Around seven years ago, I felt like my life was at its happiest. If someone had asked me how I felt then, I would`ve gladly sworn that I was the happiest, most life-loving person in the world. And to an extent, I would be telling the truth, since I do believe that, as a person, I was at my happiest. Yet, we would be wrong to think that a person actually is what they truly are, or are made to be. If I was an actor, which in a way we all are sometimes, I could become many different persons in one day, yet be none of them. He –  that is, the smiling, excited young man with the chiseled body that was once me, was a person, and a very happy one at that. But he was not the being he was meant to be. He was a wraith, a shadow of his real, original self.

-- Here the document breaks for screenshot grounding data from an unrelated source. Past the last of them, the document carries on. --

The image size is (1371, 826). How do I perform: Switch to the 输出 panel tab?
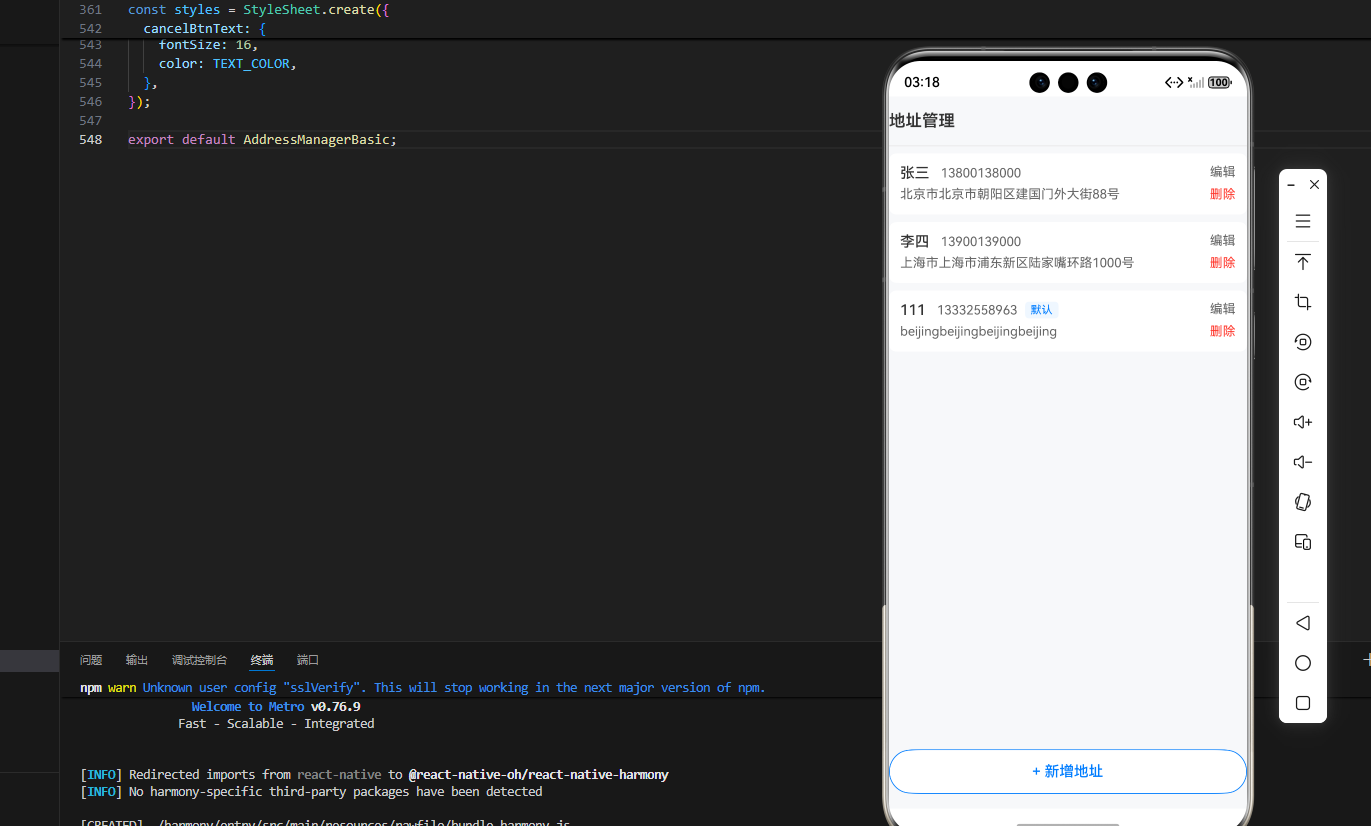click(x=136, y=660)
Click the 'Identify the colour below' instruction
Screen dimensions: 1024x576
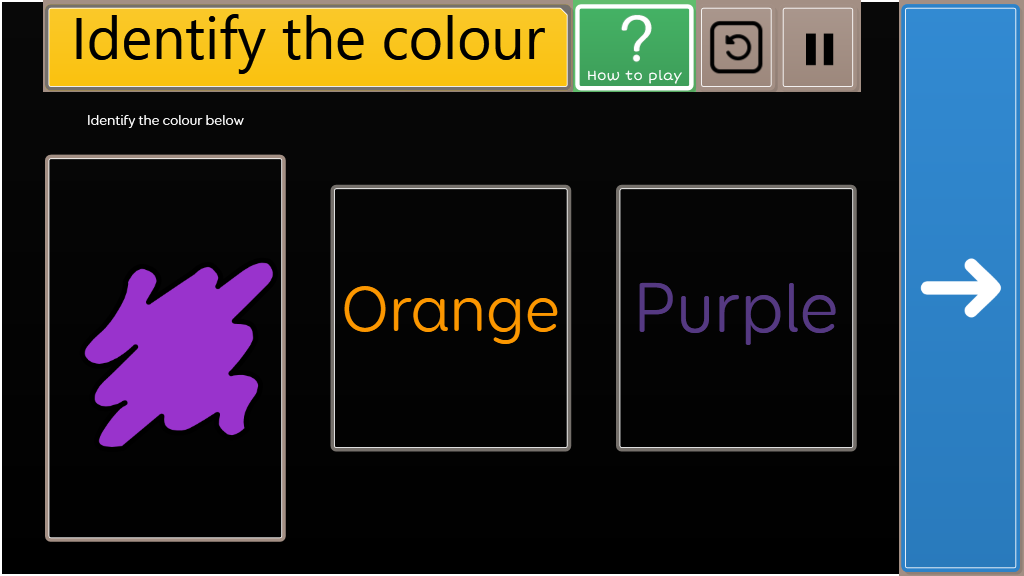tap(165, 120)
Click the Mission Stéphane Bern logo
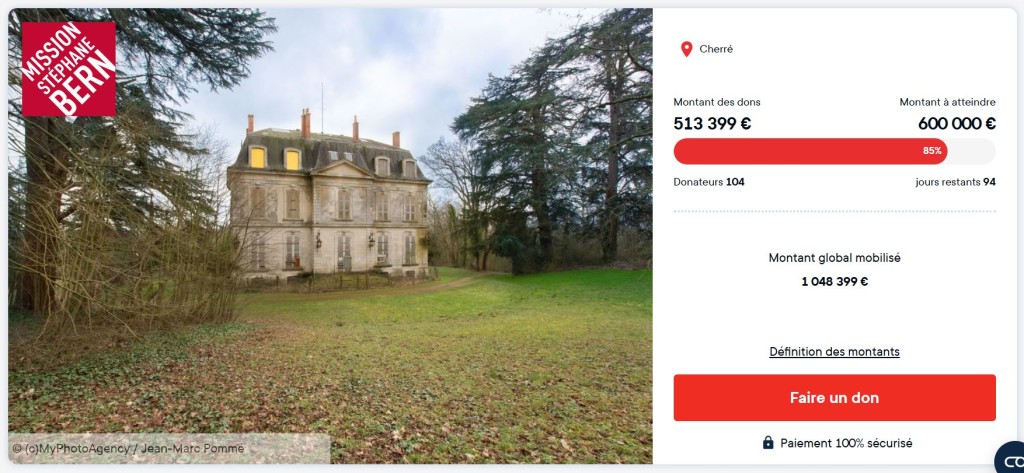Viewport: 1024px width, 473px height. [x=68, y=69]
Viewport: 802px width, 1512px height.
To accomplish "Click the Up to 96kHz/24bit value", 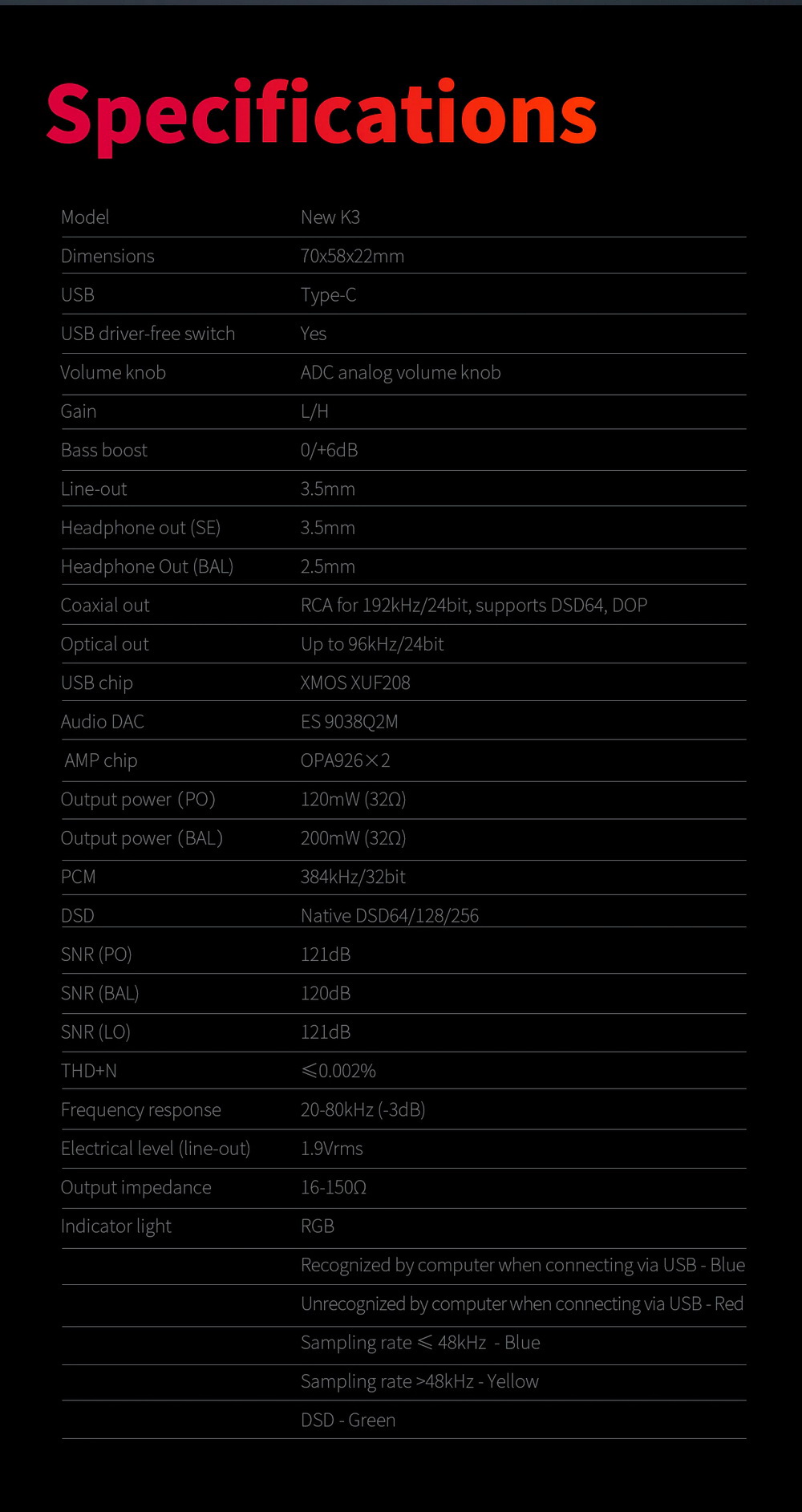I will click(372, 644).
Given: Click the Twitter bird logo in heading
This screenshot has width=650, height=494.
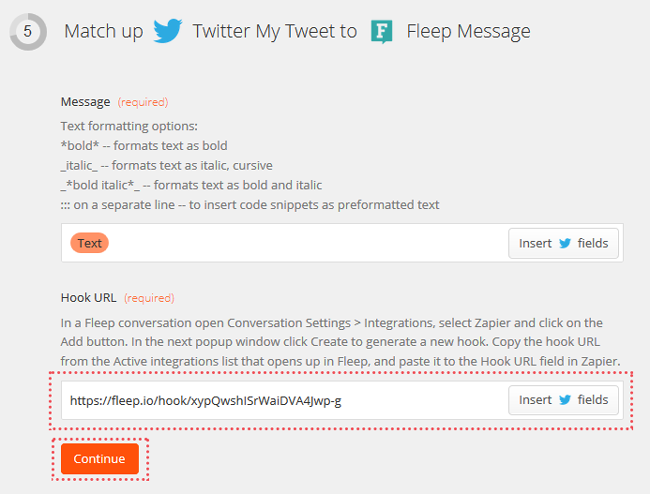Looking at the screenshot, I should [x=167, y=31].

Those of us who have read ‘The Lord of the Rings’ by J.R.R. Tolkien remember that the creature Gollum was actually a hobbit once. He was a Stoor, and the Stoors were one of the three breeds of Hobbits. But the deception of darkness allured him, and after yielding to the temptation, he began to change. In time, we all do. We were all something different once, before the messages and the demands of the world darkened the bright hope we carried in our hearts.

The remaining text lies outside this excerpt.